(PROVIDED RECORDS)
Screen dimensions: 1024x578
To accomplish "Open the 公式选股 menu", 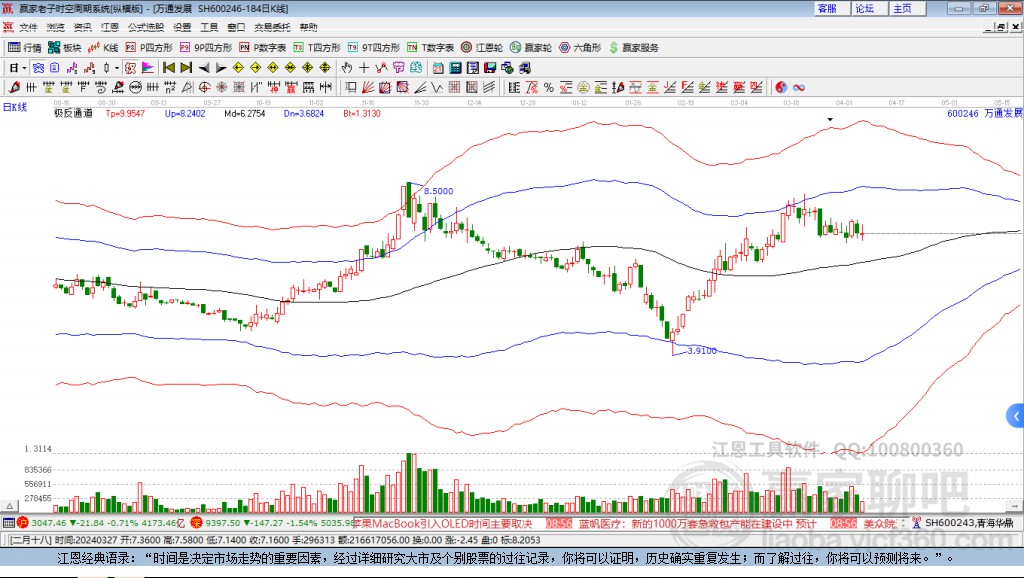I will pos(145,27).
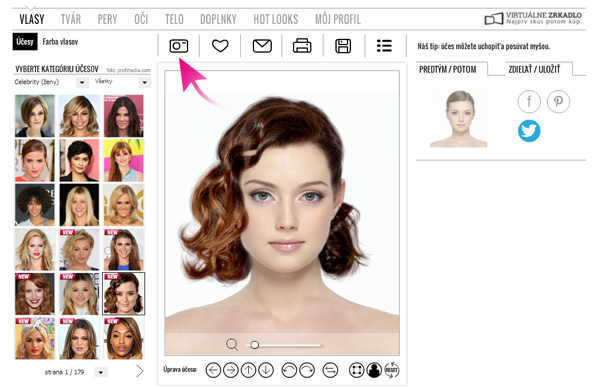Open the list view icon
This screenshot has height=388, width=600.
click(x=384, y=46)
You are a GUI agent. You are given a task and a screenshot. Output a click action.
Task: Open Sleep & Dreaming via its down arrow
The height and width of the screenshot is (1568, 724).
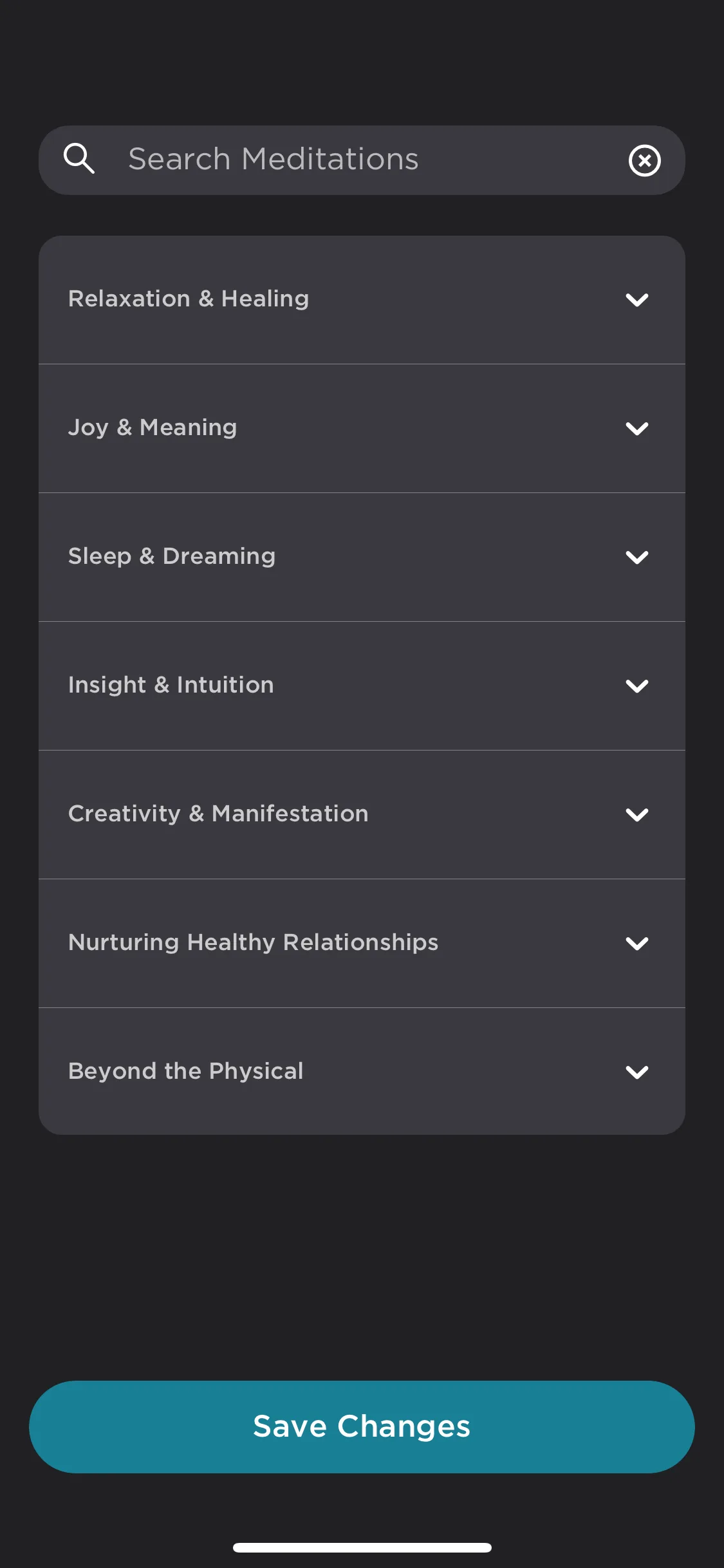click(636, 557)
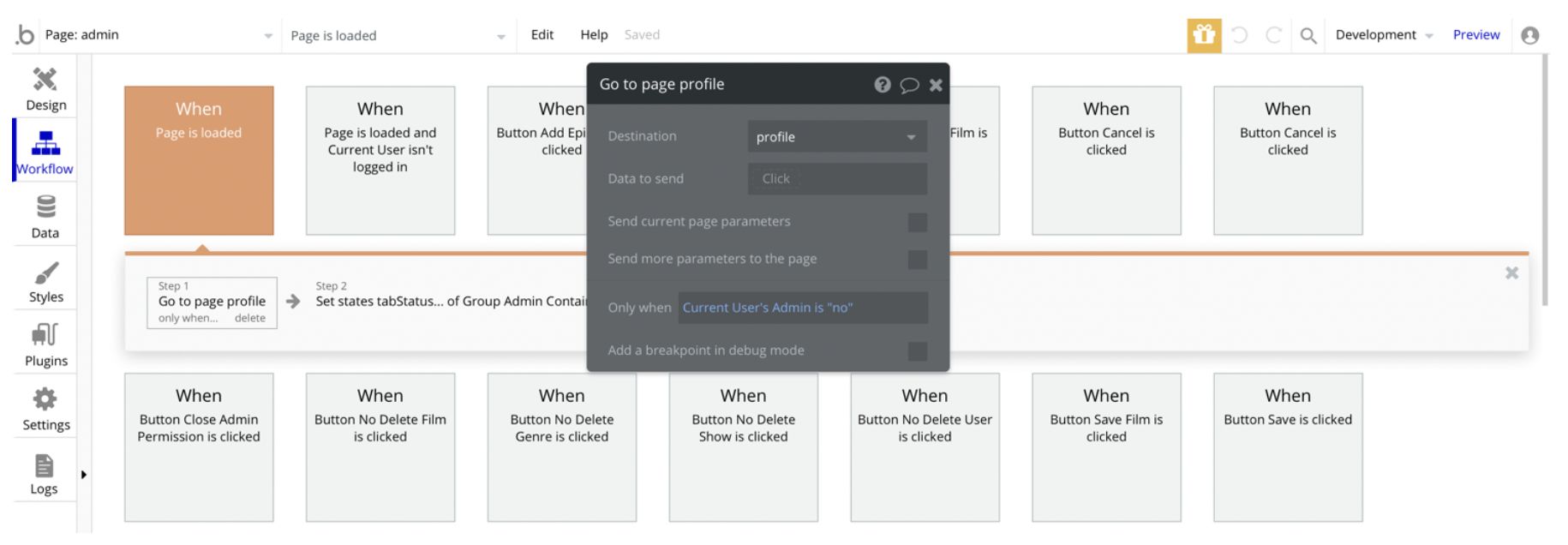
(End PROVIDED RECORDS)
YOUR INSTRUCTIONS = Copy exactly the lines from the one containing "Task: Open Sleep" to the end of the records, both included, and leave the pictures out.

OUTPUT =
Task: Open Sleep & Dreaming via its down arrow
The height and width of the screenshot is (1568, 724).
click(636, 557)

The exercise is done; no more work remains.